**Brief**
Only the lines from the one containing "Task: Select the Pix failure diagnosis pill" to the end of the listing below should be returned, exactly as written and without pictures.

**Task input**
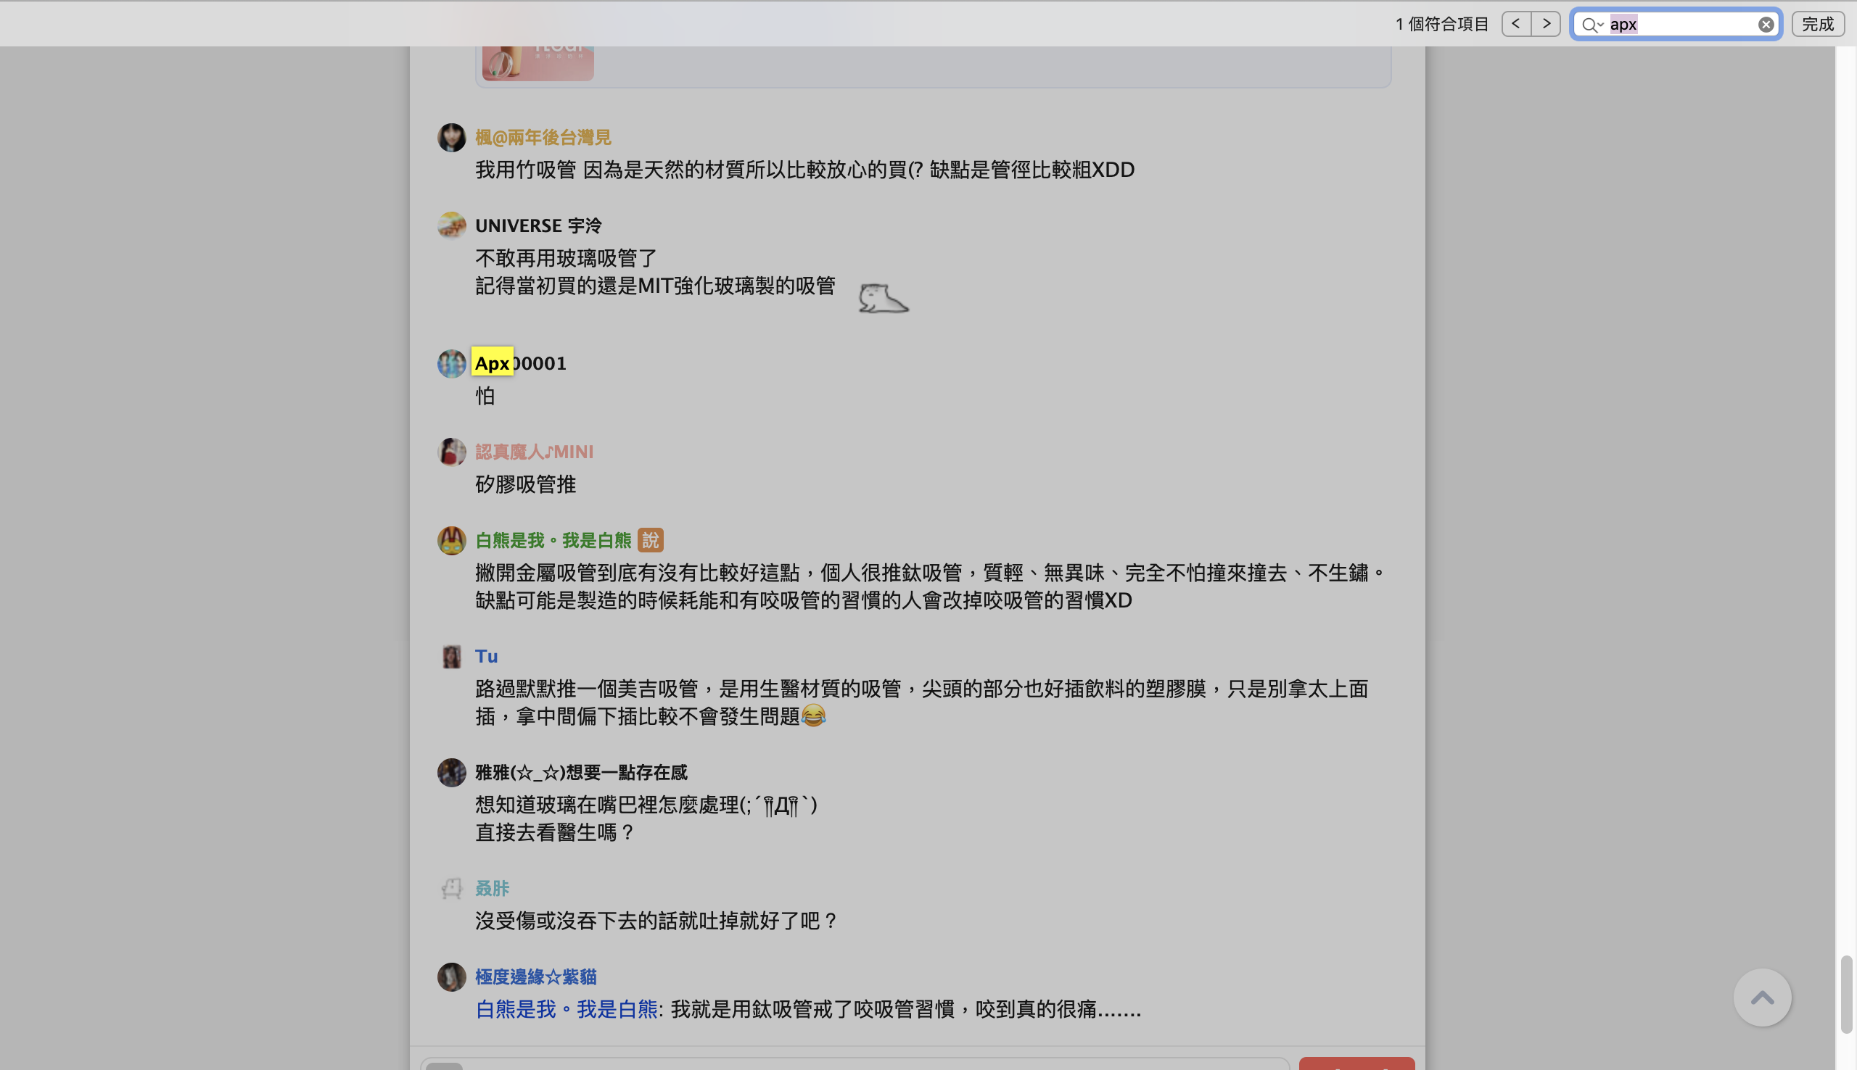Click the next match arrow button
The width and height of the screenshot is (1857, 1070).
pyautogui.click(x=1546, y=24)
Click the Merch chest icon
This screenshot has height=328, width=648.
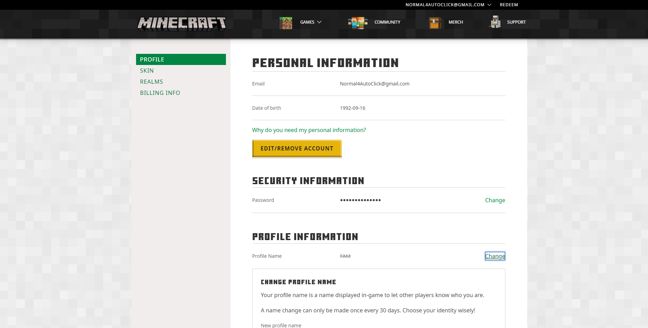pos(435,23)
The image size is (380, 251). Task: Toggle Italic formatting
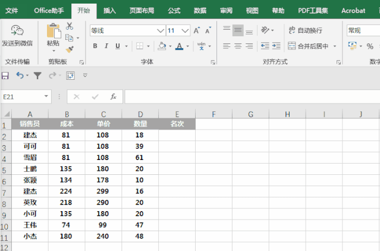click(106, 46)
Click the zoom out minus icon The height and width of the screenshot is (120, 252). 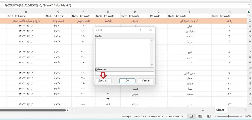pos(215,116)
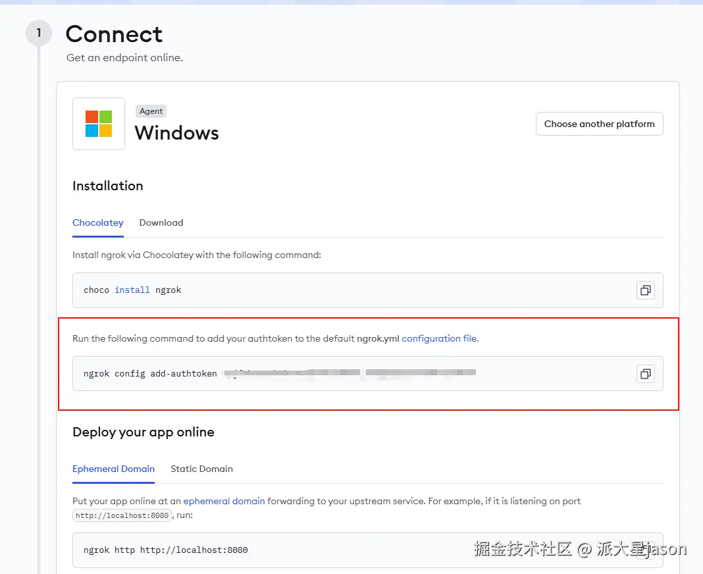Click the step 1 circle marker
703x574 pixels.
pyautogui.click(x=39, y=33)
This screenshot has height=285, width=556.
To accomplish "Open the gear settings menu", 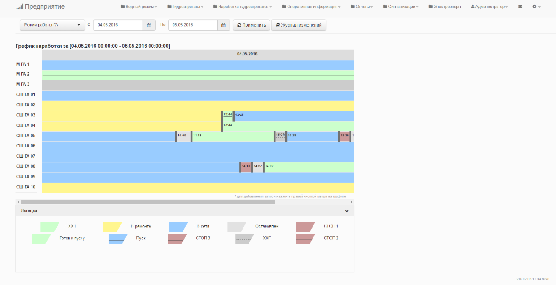I will [x=536, y=7].
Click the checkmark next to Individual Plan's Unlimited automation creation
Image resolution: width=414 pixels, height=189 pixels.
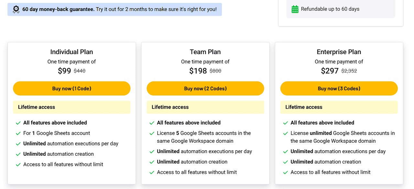(18, 154)
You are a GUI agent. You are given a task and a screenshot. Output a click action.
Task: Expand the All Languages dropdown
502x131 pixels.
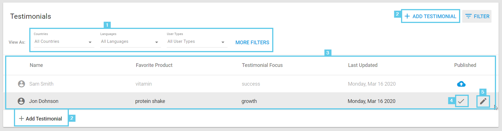pyautogui.click(x=131, y=42)
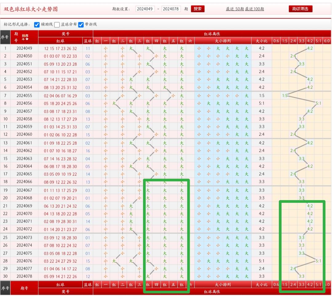Click the top 蓝球 column header
Viewport: 332px width, 299px height.
tap(88, 41)
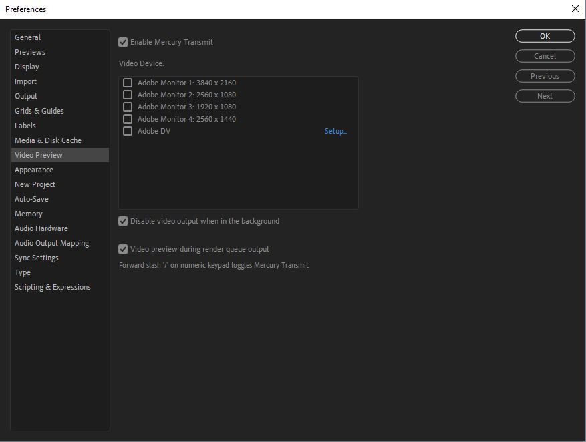Open the Auto-Save preferences section
The height and width of the screenshot is (442, 586).
(x=32, y=199)
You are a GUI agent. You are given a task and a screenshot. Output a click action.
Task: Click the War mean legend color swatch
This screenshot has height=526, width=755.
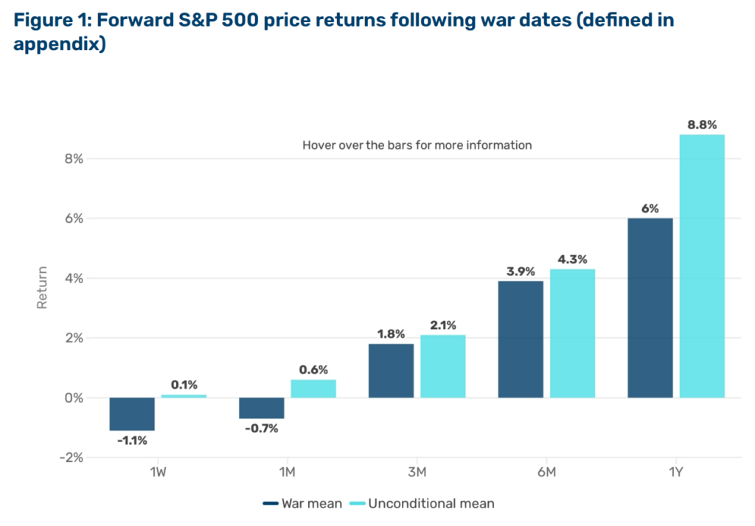coord(271,504)
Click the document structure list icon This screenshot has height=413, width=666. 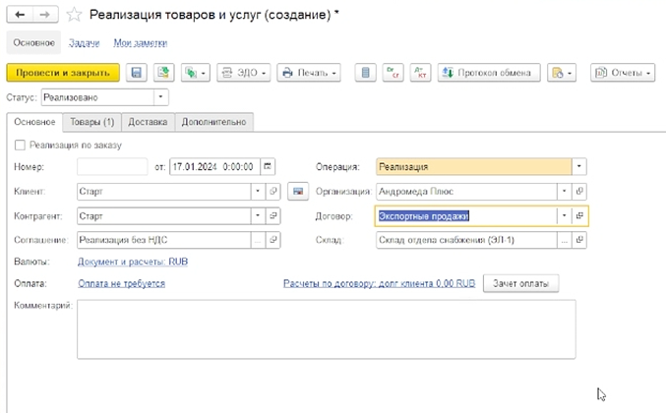click(365, 73)
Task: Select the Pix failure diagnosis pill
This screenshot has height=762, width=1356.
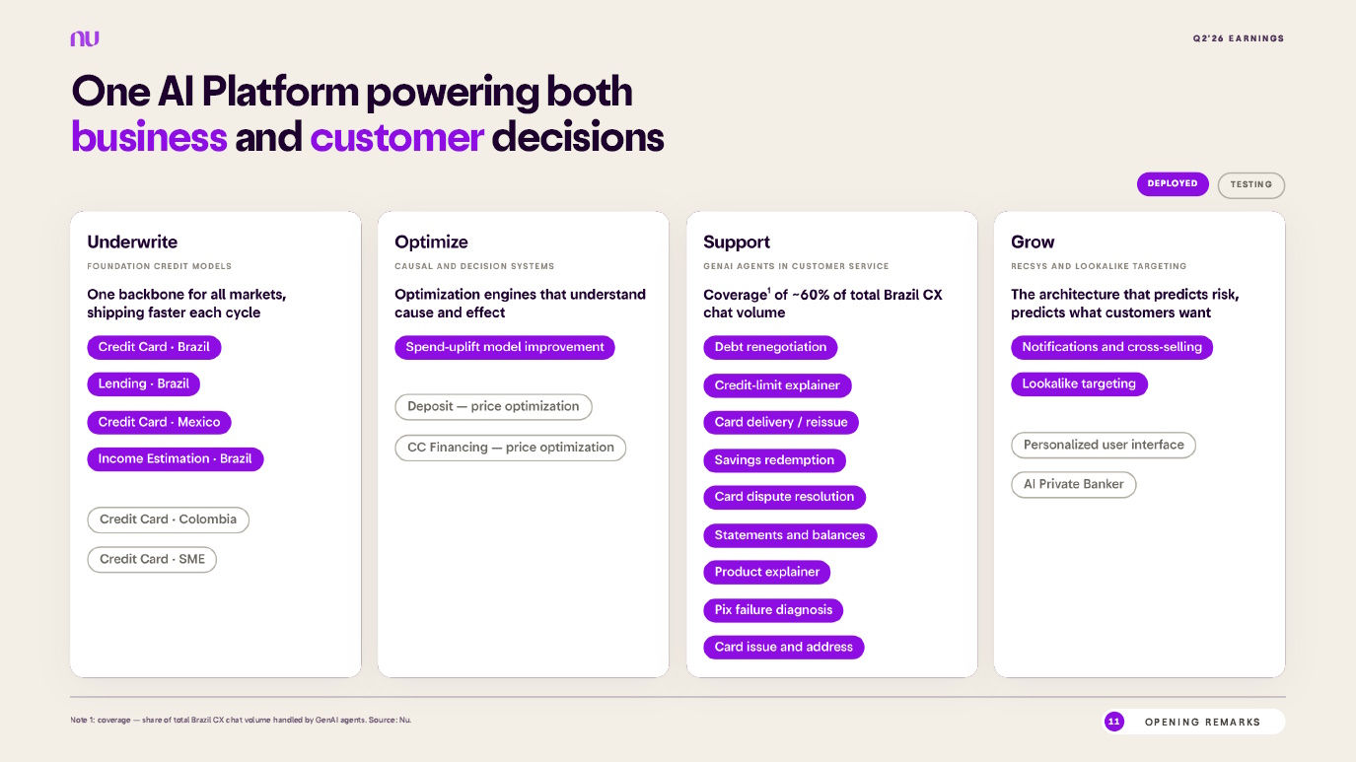Action: 773,610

**Task result**
Task: Select the Pix failure diagnosis pill
This screenshot has height=762, width=1356.
Action: 773,610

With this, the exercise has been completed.